I found a book called,"The Mastery Of Love".
Here is a passive from it:
When a human is born, the emotional mind, the emotional body, is completely healthy. Maybe around three or four years of age, the first wounds in the emotional body start to appear and get infected with emotional poison. But if you observe children who are two or three years old, if you see how they behave, they are playing all the time. You see them laughing all the time. Their imagination is so powerful, and the way they dream is an adventure of exploration, When something is wrong they react and defend themselves, but then they just let go and turn their attention to the moment again, to play again, to explore and have fun again. They are living in the moment. They are not ashamed of the past; they are not worried about the future. Little children express what they feel, and they are not afraid to love.
This booked is filled with so much enlightening material. It is so true. When we are children. We are so innocent. We are not afraid of what the future brings. We do not feel ashamed of past failures. We have no insecurities. We just smile, laugh and love. How sad that somewhere along the line we lose this innocence. When exactly does it happen. Is it when we first experienced rejections? The first time we felt we were not good enough? The first time our hearts were broken? The first time we felt embarresment?
When did it happen to me? When did my innocence become unpure? I think I still possess some of my childish innocence. I see this in my strong hope that everything will always turn out ok. I see it in the way I am able to forgive and move on. I see it when I realize I am incapable of holding a grudge. I recognize this in the way I have an overwhelming faith and how I hold out for the right time, the right person, the right circumstance.
I love this book and I believe it was meant to cross my path.
•••
Set of tasks:
1. Please extract the part of the post about The Mastery Of Love that begins at the words "When did it" and stops after "the right circumstance.", copying it word for word.
2. Answer these questions on the post about The Mastery Of Love:
(a) At around what age do the first wounds in the emotional body start to appear, according to the quoted passage?
(b) What two things does the quoted passage say little children are not, with regard to the past and the future?
(c) What does the writer believe about the book crossing their path?
3. Summarize the post about The Mastery Of Love in two sentences.

Dataset content:
•••
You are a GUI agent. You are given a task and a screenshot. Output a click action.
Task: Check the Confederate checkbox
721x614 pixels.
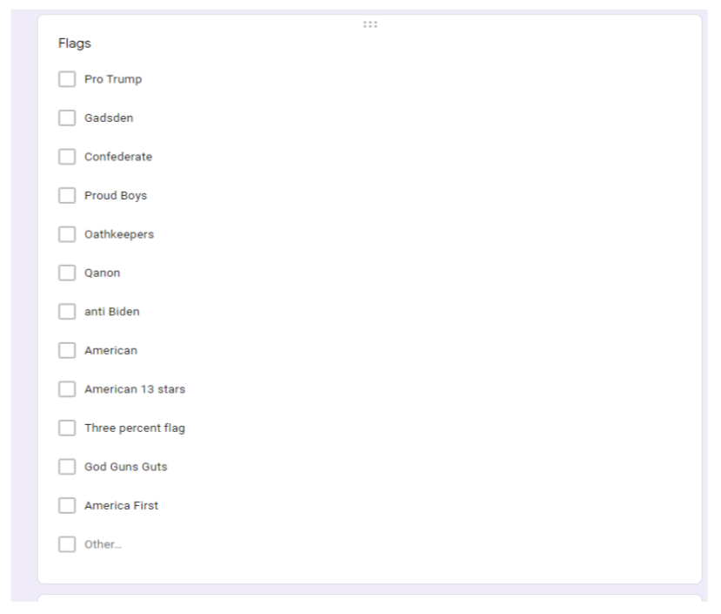pyautogui.click(x=68, y=156)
•••
Outputs in order:
1.
When did it happen to me? When did my innocence become unpure? I think I still possess some of my childish innocence. I see this in my strong hope that everything will always turn out ok. I see it in the way I am able to forgive and move on. I see it when I realize I am incapable of holding a grudge. I recognize this in the way I have an overwhelming faith and how I hold out for the right time, the right person, the right circumstance.

2.
(a) Around three or four years of age.
(b) They are not ashamed of the past, and they are not worried about the future.
(c) That it was meant to cross their path.

3. The post quotes a passage from The Mastery Of Love saying that a human is born with a completely healthy emotional body and that young children live in the moment and are not afraid to love, until wounds appear around age three or four. The writer agrees, asks when this innocence is lost, sees some of it still in their own hope, forgiveness and faith, and believes the book was meant to cross their path.